Lá pelas uma hora da tarde, quando da procissão a família começou a se desmembrar, começaram a chegar em casa no mesmo bloco, com a fome pelos miolos, calos dos sapatos novos e o calor a degradar.

Vovó Wilse, sempre muito atenta tirou a chave do bolso e ao colocar abrindo a porta foi logo entrando, seguida pela sua irmã Nazaré que foi ao quintal ver a comida. Aos poucos todos foram entrando, se alojando, reclamando e se preparando pra tomar aquele banho, quando a vovó entrou no segundo compartimento e viu uma sobra que balançava numa rede alinhada a outra vazia, que ia e vinha.

Tomada de susto, por suas fantasias ela gritando saiu no desespero:

- Maria, minha filha acuda aqui, eu não disse Bené tem uma visagem deitada na rede. E desfaleceu ali mesmo, enquanto, o grito ecoava pelo resto da casa, vovô Baltazar e sua esposa Vigília, Alfredo, já desemburrado com o seu brinquedo, Albertinho, Higino, Júnior , a molecada toda, Afonso, tio Ademar, Aldenir e Adevaldo, tia Morena saíram em disparada, atropelando quem estivesse na entrada da porta principal. Não deu nem tempo de se certificar, tal era o medo a contagiar. Quem estava quase com calo nos pés, fez sangrar; quem estava mudando a roupa saiu enrolado na toalha; quem queria entrar foi pisoteado, caindo sentado...

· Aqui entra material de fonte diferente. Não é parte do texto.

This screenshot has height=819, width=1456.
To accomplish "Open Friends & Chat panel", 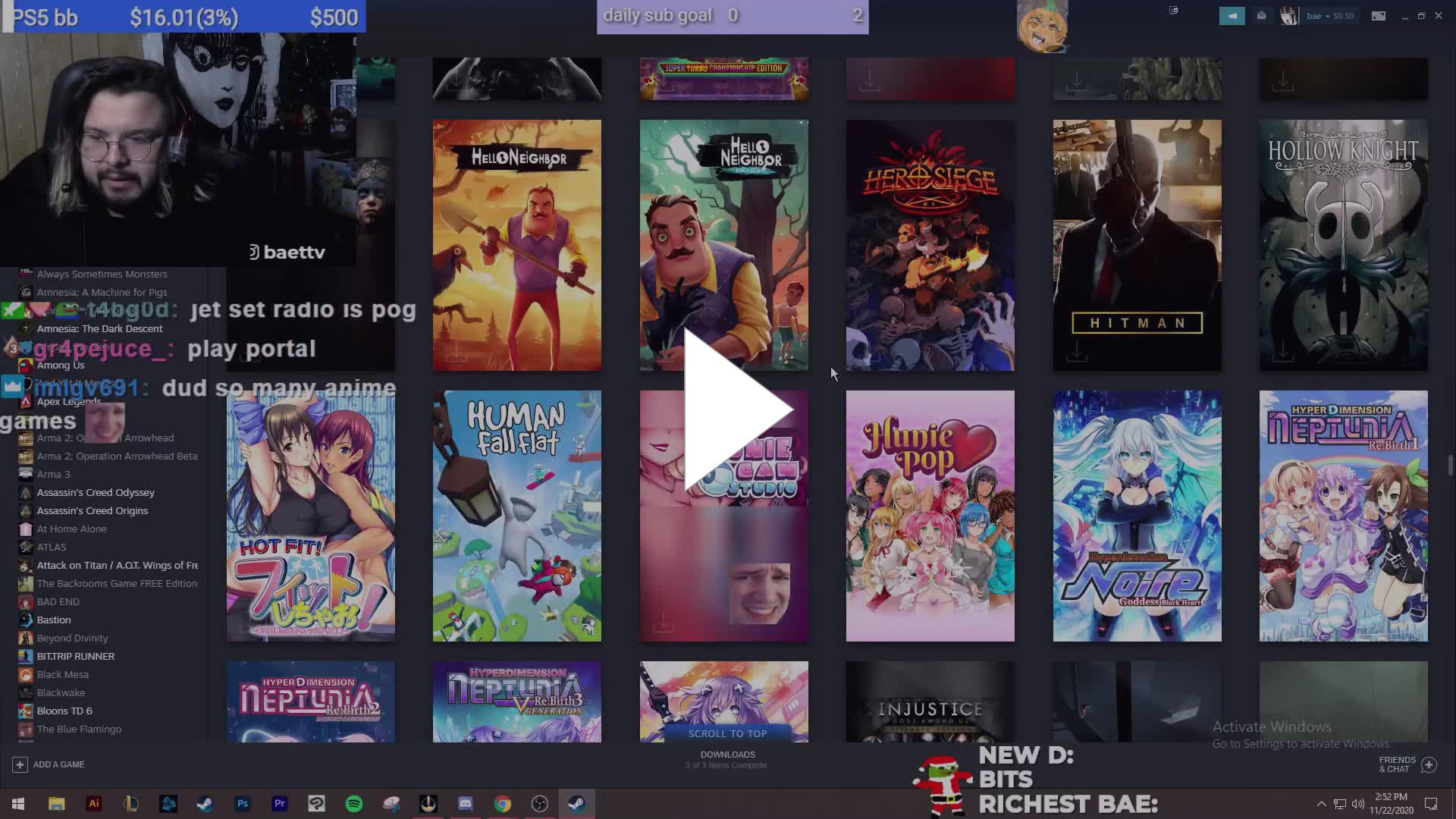I will tap(1399, 764).
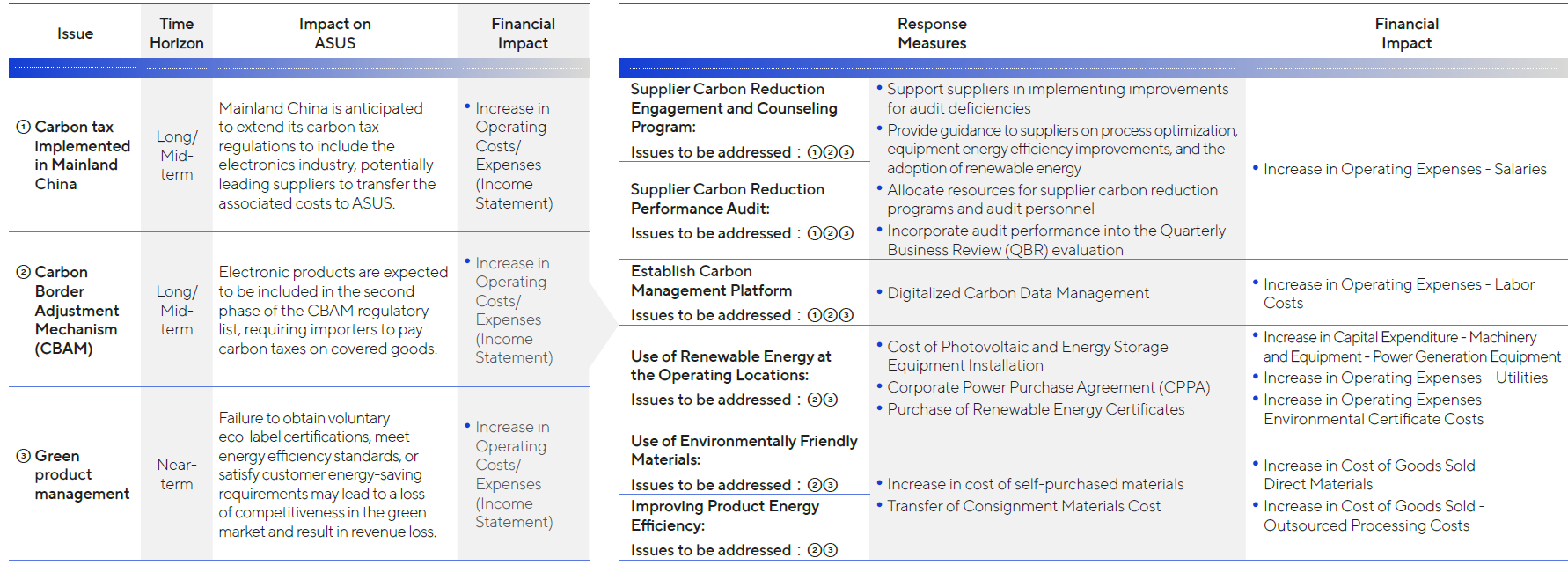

Tia Nazaré tão perturbada ficou, que quase se queima, mas pegou uma vassoura pra enfrentar; vovô Benedito, que dizia não acreditar ouviu o ronco e ficou estático, como uma vela... Tia Dina com mamãe Maria temeram, mas foram averiguar, juntamente com o tio Lourenço, que foi atropelado por Calinhos sem camisa, todo assustado, correndo atordoado, com medo, sem entender nada, parecendo siri na lata.

Água com açucar pra cá, água com açúcar pra lá...risos e nervosismos, aos poucos foram recobrando o juízo do medo, explicado o que não fazia sentido e se assentaram naquela grande mesa a comer e beber, celebrando círio daquele ano.